As Life in a Day progresses, the viewer travels through the lives on many, literally living vicariously through others. This amazing documentary, produced by the Scott Brothers (one of which is the famous Ridley Scott) and directed by Kevin MacDonald, travels all over the world on one all too regular day: July 24, 2010. Starting in the morning, a time filled with a happiness and renewal, and ending in the evening, a time of reconciling and sadness, Life in a Day profiles things that should be commonplace. The best part: these things are certainly not commonplace. The Earth is a beautiful place. Our lives are great. Why not display them on film? And that is just the point.
Like any great documentary, Life in a Day is a poignant film. But unlike many great documentaries, it follows a subject that should not be poignant. If you have ever seen Amelie, you know the great beginning sequence. An unseen narrator shows us two glasses dancing on a table, a firefly dashing across a yellow-lighted French street, and a man erasing the name of a dead friend out of his address book. Imagine a movie like this entire opening sequence and you've got Life in a Day. Beautiful imagery, such as a teenage boy shaving for the first time, is common throughout the entire film. One shot especially, that of a skydiver falling to Earth, is probably the best part of the entire film. In a scene reminiscent of Koyaanisqatsi, a woman tumbles through the upper layers of Earth's atmosphere. It is quiet for a brief minute, and then, as the clouds engulf her, the noise of the people seeps in. The couple laughs together, sharing a time like no other together.

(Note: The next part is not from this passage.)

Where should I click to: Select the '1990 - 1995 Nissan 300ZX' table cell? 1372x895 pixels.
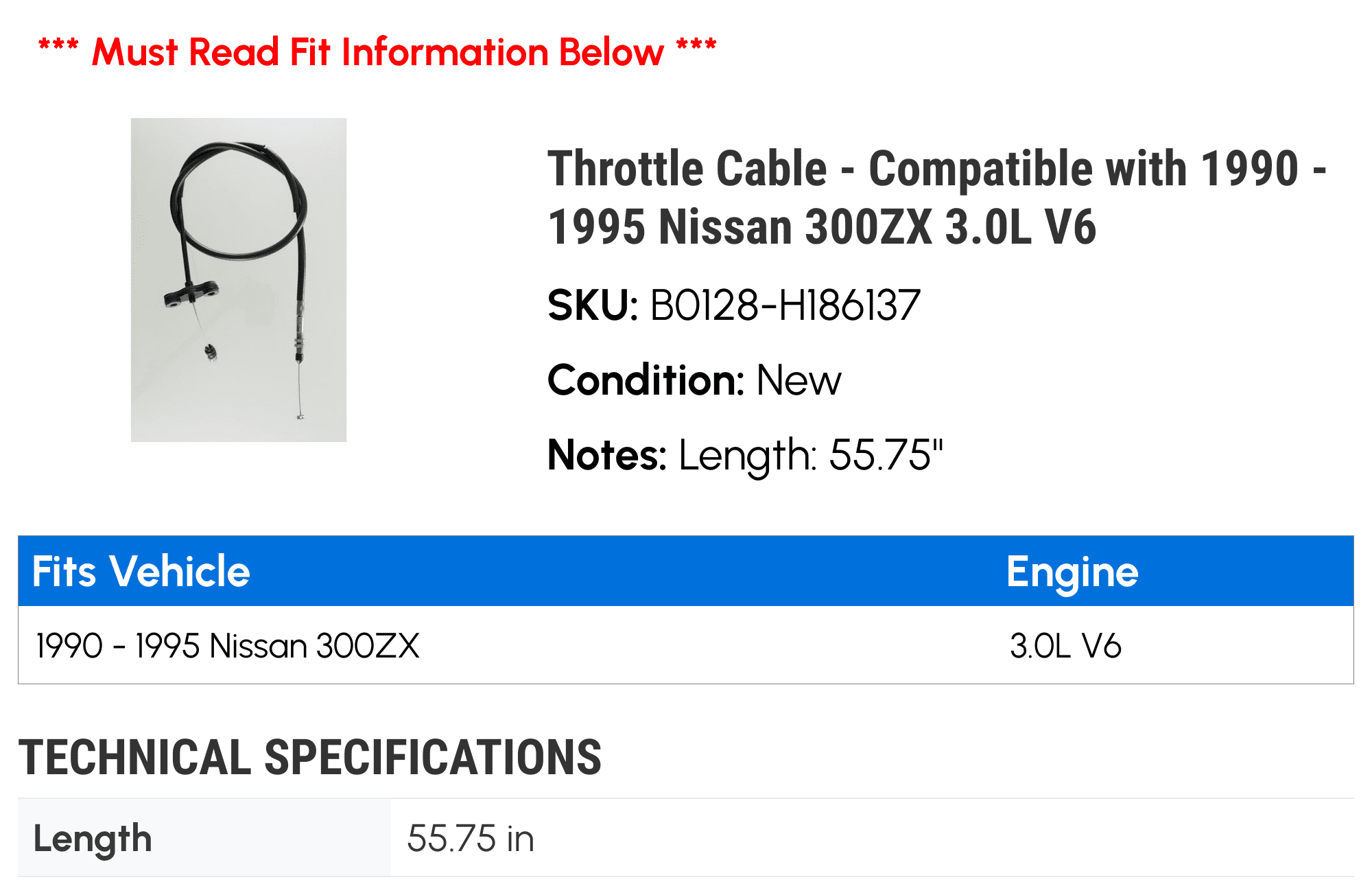point(228,646)
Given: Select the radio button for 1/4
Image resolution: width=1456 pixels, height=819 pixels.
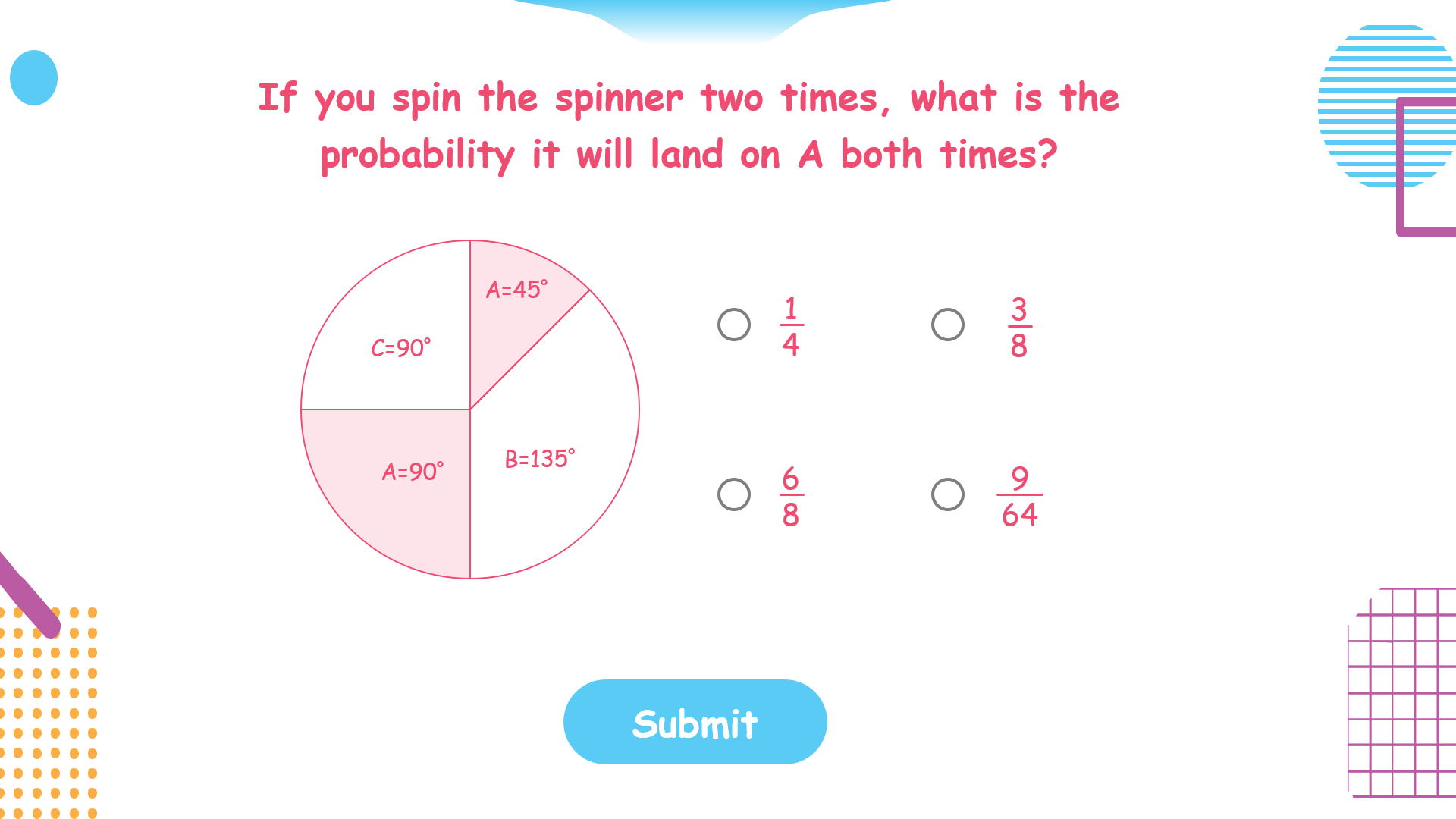Looking at the screenshot, I should click(733, 325).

And yet, there are some truly disturbing scenes. At a Love Parade, multiple people are shown getting trampled to death. A few rush over to help the fallen victims, but many carry on, screaming to their heart's content. One part that people will surely have a reaction to is the slaughterhouse scene. Fair warning: a cow is shot in the head twice. The cow is later decapitated graphically. As these scenes show, sometimes life isn't always great. The images may be ugly and bleak, but they are always beautiful.

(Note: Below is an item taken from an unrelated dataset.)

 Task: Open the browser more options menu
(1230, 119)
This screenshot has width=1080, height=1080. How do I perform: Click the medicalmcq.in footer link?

Life in a Day is a beautiful time capsule of people in the new millennium. Simply put, it's a wonderful portrait of people who do regular things. On a more complex level, it's a documentary about how lives are constantly changing. Every action we do changes the next action that is going to happen. Time is important. It's also shaping these actions. What's going to happen tomorrow? After all, as Scarlett O'Hara once said, "Tomorrow is a new day."